The sacrifices of a leader, wife and mother

Iris has only been working with the Regional Corporation for Defence of Human Rights (CREDHOS) for a year.  Before that, she worked for 14 years with the Association of Displaced Persons Living in Barrancabermeja Municipality (ASODESAMUBA), and has also taken part as coordinator and vice-president of several regional and national victims’ round-tables.

Iris is a victim of forced displacement, due to violence, from the area of La Esperanza in Cantagallo municipality (southern Bolivar).  She arrived in Barrancabermeja in 2000 with her family and began organising humanitarian assistance for the 70 families who were displaced alongside her.  Here she started to develop her commitment to the victims of the armed conflict in Colombia.

Iris’ work as a human rights defender in Barrancabermeja has brought her death threats and defamation at regional and also national levels.  Because she has been targeted with threats and has suffered persecution, she has had to learn ways and strategies for overcoming fear and continuing with her work.
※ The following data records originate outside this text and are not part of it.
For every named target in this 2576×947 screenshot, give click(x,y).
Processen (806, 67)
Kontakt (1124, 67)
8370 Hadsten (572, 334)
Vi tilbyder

This had an impact on her husband’s life and those of her six children, who are very aware of the risk that comes with this kind of work and the sacrifices that she makes as a wife and mother.  Despite the risks, Iris remains committed to working for justice for victims around the country, with the support of her family that is so important to her. As Iris says “you have to turn and face the wind because nothing comes for free!”

Her experience of being displaced trained her in the need to fight for human rights.  The displacement also showed her that gender roles are not as rigid as she had been taught as a child in typical chauvinist environments.  When her family was displaced she went to find work in the city, and her husband stayed at home to look after the children.

Iris’ voice is one of the only women’s voices to be heard in CREDHOS. She recognises that being a woman has meant overcoming various obstacles during her career, especially the impact of her workload on her family.  But she feels comfortable and happy working with the men at CREDHOS, who recognise the significant knowledge and capacity she possesses. She says that even though changes and advances on the subject of gender have taken place within social organisations, State institutions do not apply a differential focus to women, particularly on the issue of victims, so it is still very important to continue demanding recognition.

On the issue of the peace process and negotiations in Havana, Iris expressed her concern for the lack of guarantees that will genuinely protect civil society.  She believes that this will be a year when a lot will happen, because it will be the “year of peace”, and social organisations need to be ready for what is to come.

The real peace process has only just begun in the country and Iris is certain that it will not be an easy road, but we have to keep up the struggle.